Technical

How Avalw Shield works: from camera frame to screen lock in 200ms

11 min readApril 2026By Avalw Team

Shield is not a webcam app. It is not recording video. It is not streaming to a server. It captures a single still frame every 500 milliseconds, runs on-device machine learning inference, and makes a decision in under 200ms. Here is exactly how every step works.

The camera capture pipeline

The first thing to understand is that Shield does not record video. Video is a continuous stream of frames, typically 30 or 60 per second, which is computationally expensive and completely unnecessary for presence detection.

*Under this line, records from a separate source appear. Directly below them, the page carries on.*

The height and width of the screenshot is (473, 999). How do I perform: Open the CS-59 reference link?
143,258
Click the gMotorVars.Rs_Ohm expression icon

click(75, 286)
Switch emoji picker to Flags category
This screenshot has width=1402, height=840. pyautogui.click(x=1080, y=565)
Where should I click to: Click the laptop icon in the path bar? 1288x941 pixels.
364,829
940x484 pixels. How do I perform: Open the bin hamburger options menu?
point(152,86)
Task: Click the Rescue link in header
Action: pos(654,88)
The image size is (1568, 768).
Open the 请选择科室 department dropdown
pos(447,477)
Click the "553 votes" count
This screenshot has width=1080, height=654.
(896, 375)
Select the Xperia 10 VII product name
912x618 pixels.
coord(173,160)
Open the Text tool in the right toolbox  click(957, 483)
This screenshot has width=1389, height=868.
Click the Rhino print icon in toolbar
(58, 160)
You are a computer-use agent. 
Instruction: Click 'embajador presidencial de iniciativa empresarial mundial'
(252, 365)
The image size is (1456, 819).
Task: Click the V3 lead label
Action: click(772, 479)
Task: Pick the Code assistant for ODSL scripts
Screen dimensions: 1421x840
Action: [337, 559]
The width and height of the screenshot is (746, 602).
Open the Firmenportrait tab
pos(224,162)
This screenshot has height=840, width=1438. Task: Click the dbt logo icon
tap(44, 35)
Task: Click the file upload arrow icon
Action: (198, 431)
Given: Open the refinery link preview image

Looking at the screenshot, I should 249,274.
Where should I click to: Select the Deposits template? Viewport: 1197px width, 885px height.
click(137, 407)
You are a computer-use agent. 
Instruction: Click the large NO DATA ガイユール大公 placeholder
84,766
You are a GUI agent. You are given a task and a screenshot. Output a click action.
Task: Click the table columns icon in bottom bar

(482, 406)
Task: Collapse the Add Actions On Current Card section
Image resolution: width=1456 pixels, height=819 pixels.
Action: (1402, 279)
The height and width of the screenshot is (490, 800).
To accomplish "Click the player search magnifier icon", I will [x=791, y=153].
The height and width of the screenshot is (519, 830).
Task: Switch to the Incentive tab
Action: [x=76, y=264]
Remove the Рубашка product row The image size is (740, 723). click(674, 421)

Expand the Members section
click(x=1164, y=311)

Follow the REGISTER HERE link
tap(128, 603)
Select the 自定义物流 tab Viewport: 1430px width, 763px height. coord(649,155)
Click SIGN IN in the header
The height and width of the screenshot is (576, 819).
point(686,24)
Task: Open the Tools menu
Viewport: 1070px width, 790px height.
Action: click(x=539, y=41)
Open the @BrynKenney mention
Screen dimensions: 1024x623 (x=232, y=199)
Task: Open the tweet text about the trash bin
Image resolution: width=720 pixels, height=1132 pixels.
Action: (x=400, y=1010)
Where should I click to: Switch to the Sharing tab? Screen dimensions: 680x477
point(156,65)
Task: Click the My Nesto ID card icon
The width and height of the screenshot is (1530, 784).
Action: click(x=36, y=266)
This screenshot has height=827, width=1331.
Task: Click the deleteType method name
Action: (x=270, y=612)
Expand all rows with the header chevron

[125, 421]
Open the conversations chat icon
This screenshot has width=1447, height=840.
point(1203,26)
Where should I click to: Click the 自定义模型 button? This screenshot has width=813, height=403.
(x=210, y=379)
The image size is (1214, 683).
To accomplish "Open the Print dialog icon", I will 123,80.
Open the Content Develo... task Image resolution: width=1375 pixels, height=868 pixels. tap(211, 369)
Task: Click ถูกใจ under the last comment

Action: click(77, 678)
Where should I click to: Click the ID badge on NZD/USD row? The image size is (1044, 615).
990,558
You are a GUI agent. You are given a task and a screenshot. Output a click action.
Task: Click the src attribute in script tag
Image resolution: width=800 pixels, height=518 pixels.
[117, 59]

Instead, Shield captures a single still frame every 500 milliseconds. That is two frames per second. This is enough to detect whether someone is present, whether they are looking at the screen, and whether anyone else is nearby. But it uses a fraction of the resources that video would require.

The capture cycle

At no point is the camera frame saved to disk, transmitted over a network, or retained in memory beyond the processing cycle. Each frame exists for approximately 40 milliseconds before being destroyed.

Why 500ms intervals?

Human movement is slow relative to computer processing. A person leaving their desk, turning their head, or approaching from behind takes hundreds of milliseconds at minimum. Sampling at 500ms intervals captures all meaningful movement changes while using 15 to 30 times less CPU than continuous video processing.

Face detection: on-device machine learning

Shield uses the operating system's built-in machine learning frameworks for face detection. On macOS, this is Apple's Vision framework. On Windows, this is Windows ML with DirectML acceleration.

These frameworks provide hardware-accelerated face detection that runs on the device's Neural Engine (Apple Silicon) or GPU (Windows). The key point is that the ML model is embedded in the operating system itself. Shield does not download a model, does not connect to a cloud AI service, and does not send frames anywhere for processing.

What the ML model returns

For each frame, the face detection model returns a structured result containing:

Shield uses a confidence threshold to filter out false positives. A reflection in a window, a face on a poster, or a pattern on a shirt that vaguely resembles a face will be detected with low confidence and ignored.

Presence tracking: are you there?

The simplest feature in Shield is also the most useful. Presence tracking answers one question: is the authorized user sitting in front of the screen?

How it works

When Shield starts, it begins capturing frames and detecting faces. If exactly one face is detected with high confidence, the user is considered present. If zero faces are detected across multiple consecutive frames, the user is considered away.

The state machine

Present vs. Away detection logic

Shield uses a simple state machine with hysteresis to prevent flickering. The transition from "present" to "away" requires multiple consecutive frames with no face detected (configurable via the lock delay setting). The transition from "away" to "present" is immediate upon face detection. This prevents the screen from locking every time you glance sideways or reach for your coffee.

The lock delay is user-configurable. You can set it anywhere from instant (lock after the first frame with no face) to 60 seconds (lock only after a sustained absence). Most users find that 3 to 5 seconds works well: fast enough to protect the screen during a quick break, but slow enough to avoid false triggers during normal fidgeting.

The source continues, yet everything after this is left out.